You will need some process that downloads the objects, combines them, then uploads them again. The most efficient way to do this would be to download the objects in parallel, to take full advantage of available bandwidth. However, that is more complex to code.
I would recommend doing the processing on "in the cloud" to avoid having to download the objects across the Internet. Doing it on Amazon EC2 or AWS Lambda would be more efficient and less costly.
Edit: Didn't see the 5MB requirement.
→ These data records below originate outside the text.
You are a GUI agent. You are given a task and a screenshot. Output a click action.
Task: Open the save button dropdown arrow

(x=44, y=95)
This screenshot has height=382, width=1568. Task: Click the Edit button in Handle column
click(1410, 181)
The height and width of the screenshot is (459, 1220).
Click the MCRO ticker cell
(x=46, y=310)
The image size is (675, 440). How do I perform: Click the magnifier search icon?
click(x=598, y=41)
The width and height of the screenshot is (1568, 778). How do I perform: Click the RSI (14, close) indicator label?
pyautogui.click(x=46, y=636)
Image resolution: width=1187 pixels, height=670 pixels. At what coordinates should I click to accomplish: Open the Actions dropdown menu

This method will not work because of this requirement.
While it is possible to download and re-upload the data to S3 through an EC2 instance, a more efficient approach would be to instruct S3 to make an internal copy using the new copy_part API operation that was introduced into the SDK for Ruby in version 1.10.0.
Code:
require 'rubygems'
require 'aws-sdk'
s3 = AWS::S3.new()
mybucket = s3.buckets['my-multipart']
# First, let's start the Multipart Upload
obj_aggregate = mybucket.objects['aggregate'].multipart_upload
# Then we will copy into the Multipart Upload all of the objects in a certain S3 directory.
mybucket.objects.with_prefix('parts/').each do |source_object|
# Skip the directory object
unless (source_object.key == 'parts/')
# Note that this section is thread-safe and could greatly benefit from parallel execution.
obj_aggregate.copy_part(source_object.bucket.name + '/' + source_object.key)
end
end
obj_completed = obj_aggregate.complete()
# Generate a signed URL to enable a trusted browser to access the new object without authenticating.
puts obj_completed.url_for(:read)
Limitations (among others)
- With the exception of the last part, there is a 5 MB minimum part size.
- The completed Multipart Upload object is limited to a 5 TB maximum size.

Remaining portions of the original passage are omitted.